3D Pitching Trajectory Reconstruction Using Multiple Unsynchronized Cameras

Abstract

In sports, as the importance of sports data has increased, the necessity of three-dimensional (3D) trajectory analysis system has been increasing. To obtain the trajectory information, the camera-based system is widely used since the camera sensor is relatively inexpensive and easy to use. However, when using a camera in baseball environment, there are many difficulties to consider in order to calculate a trajectory information in 3D. First, in calibration process, it is hard to estimate the extrinsic parameters of the camera accurately because there is no object in the pitching area. Second, it is difficult to use a hardware-based synchronization method because of the long distances between the installed cameras. At last, fast and robust pitching trajectory detection algorithm is required.

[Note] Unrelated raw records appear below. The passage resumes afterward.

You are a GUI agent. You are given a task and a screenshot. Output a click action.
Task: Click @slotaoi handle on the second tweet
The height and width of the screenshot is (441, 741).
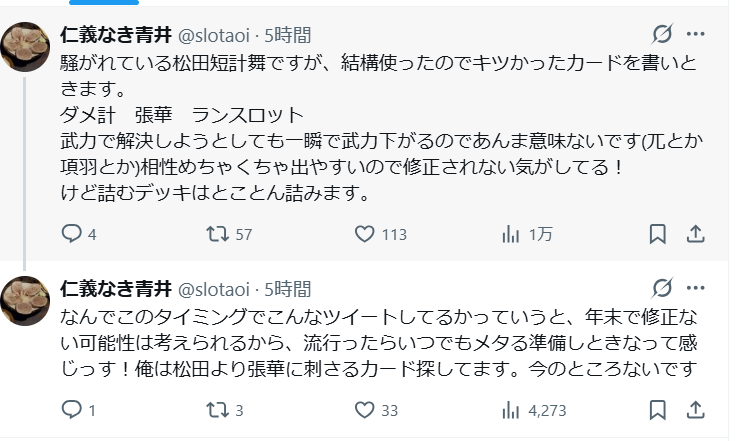tap(216, 290)
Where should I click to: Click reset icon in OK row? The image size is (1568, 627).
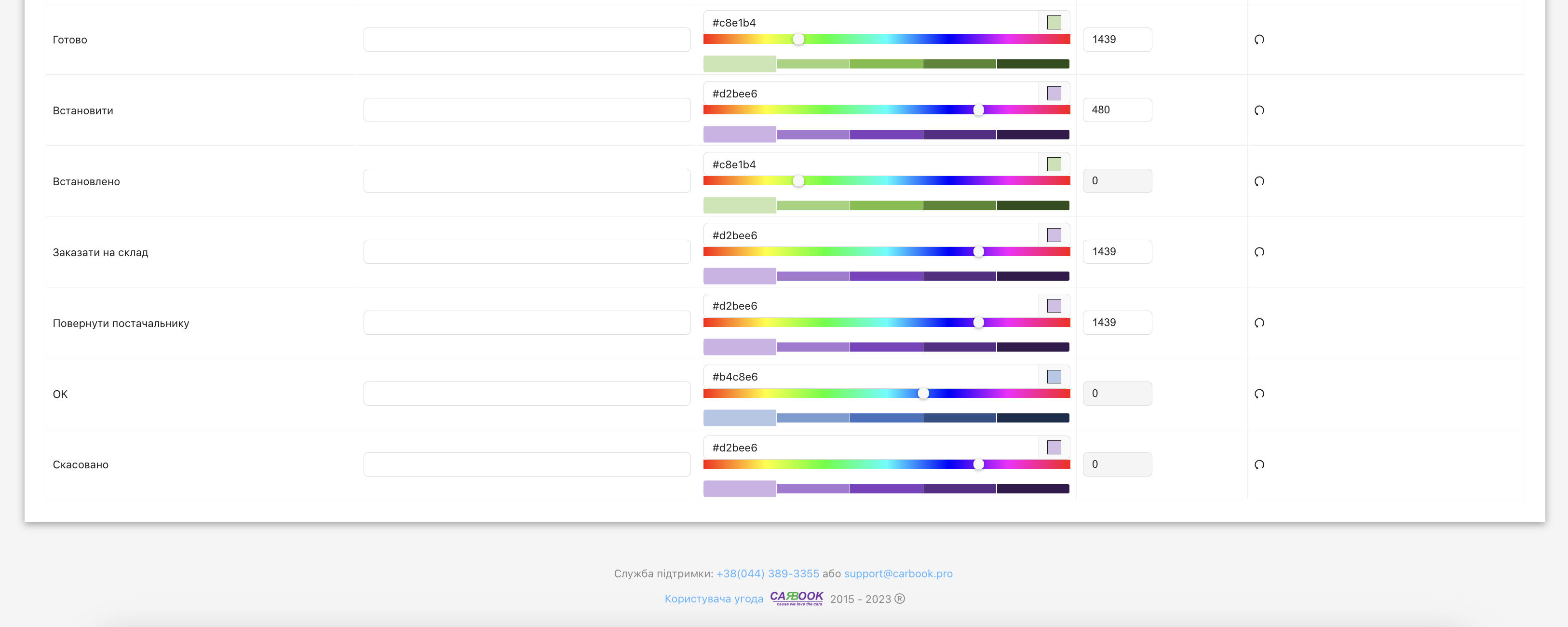(1259, 394)
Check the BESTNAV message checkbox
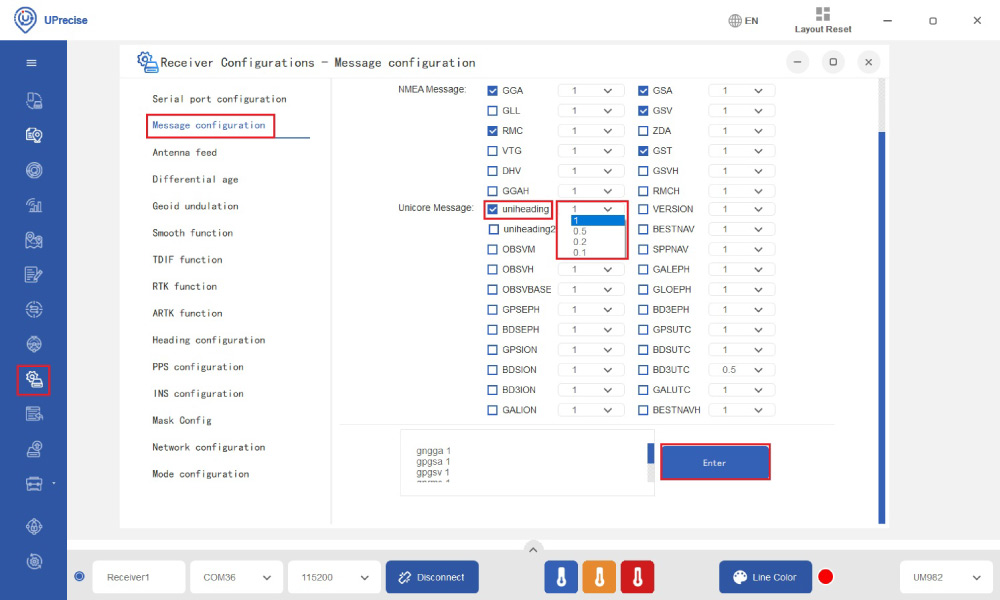This screenshot has width=1000, height=600. point(643,229)
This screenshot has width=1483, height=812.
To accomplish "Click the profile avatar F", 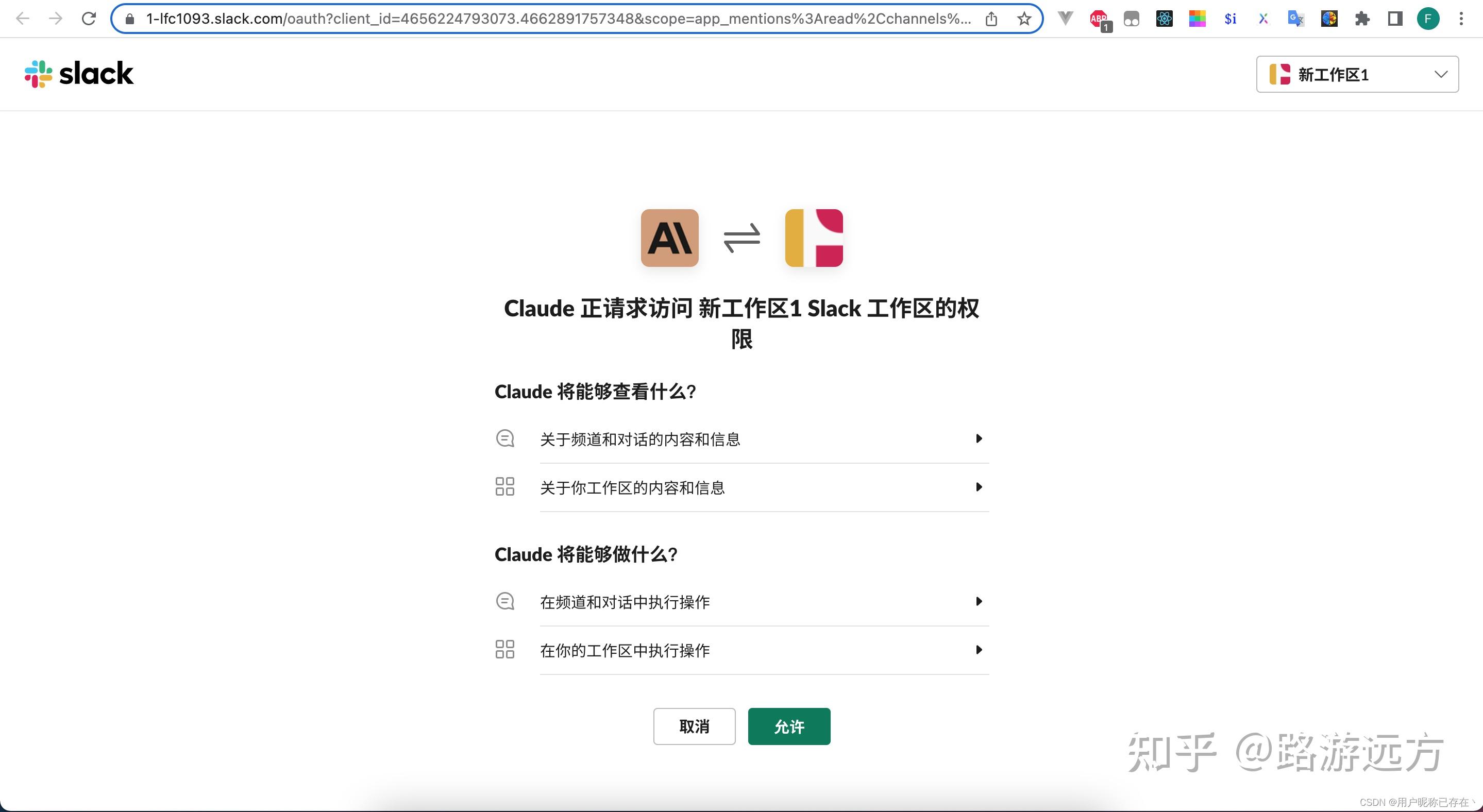I will pyautogui.click(x=1429, y=18).
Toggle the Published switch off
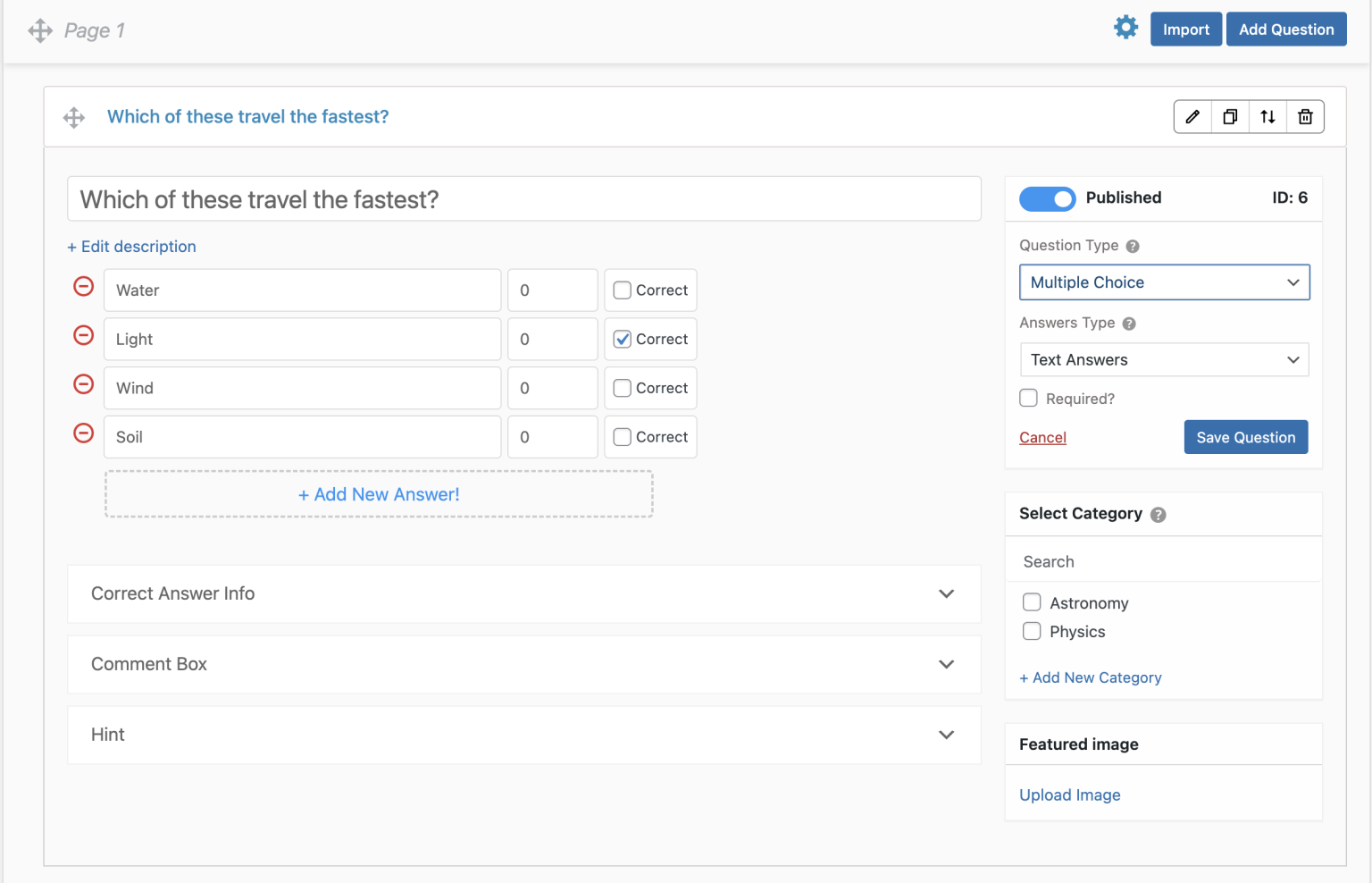Viewport: 1372px width, 883px height. pos(1047,198)
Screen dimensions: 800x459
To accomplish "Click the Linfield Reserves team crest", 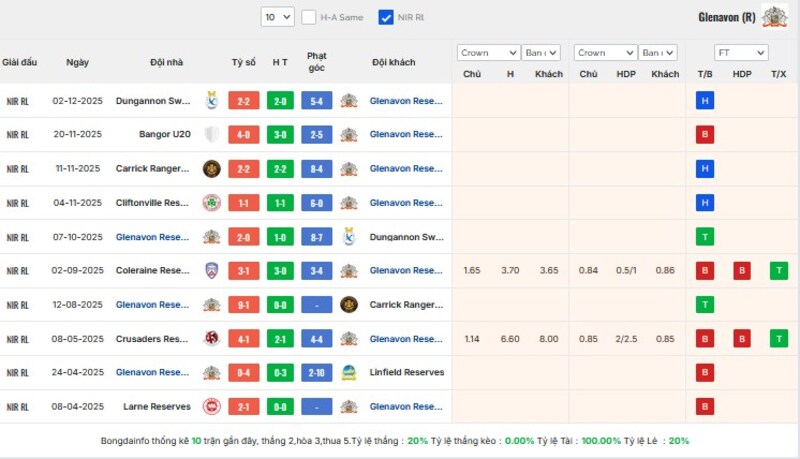I will (348, 373).
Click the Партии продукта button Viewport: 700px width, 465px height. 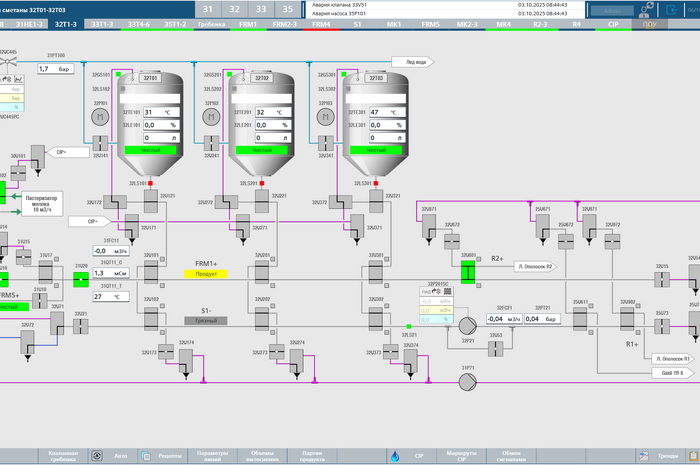(312, 456)
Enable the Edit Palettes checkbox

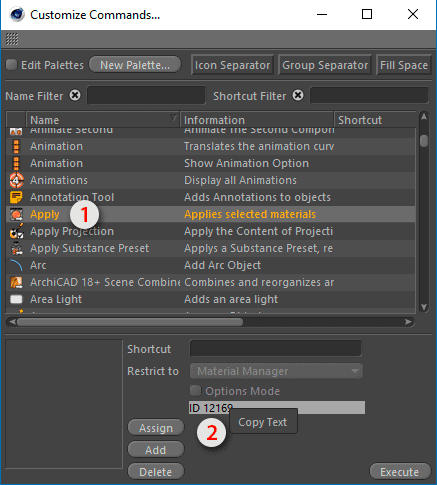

This dissertation presents a 3D pitching trajectory reconstruction algorithm for real baseball games using multiple unsynchronized cameras. To calculate the extrinsic parameters, the proposed method uses baseball locations as corresponding points between cameras; thus, calibration process can be completed before the game starts, and the calibration parameter can be updated during the game. In addition, the proposed method estimates the capture delay and correct the baseball locations by considering the capture delay to reconstruct 3D trajectory precisely. To increase the accuracy of pitching trajectory, we proposed quadratic over quadratic rational function model with considers the projection progress of uniformly acceleration movement. In this paper, we analyze the proposed system and verifies the feasibility of proposed method in a simulation space that mimics the multiple unsynchronized system in real environment. To use the proposed method for the real baseball games, an automatic pitching trajectory detection algorithm is implemented.

To evaluate the performance of the proposed method, we conducted the experiment in simulation space and real-world environment. Experimental results in the simulation space showed that the proposed method could estimate precisely the capture delay parameter and calculate extrinsic parameters simultaneously compared to other trajectory models. The proposed method also could estimate the capture delay parameter lower than $0.1$ frame error. In the real-world environment, to compare accuracy of 3D trajectory, we used the Pitching Location Analysis System (PiLAS) that can obtain the 3D baseball locations in a strike zone. For all test sequences, the proposed method could detect 3D pitching trajectory similar with commercialized pitching trajectory system by considering the capture delay parameters. In addition, the pitching trajectory was automatically detected with $99.0\%$ accuracy during the two-hour test in real baseball amateur league.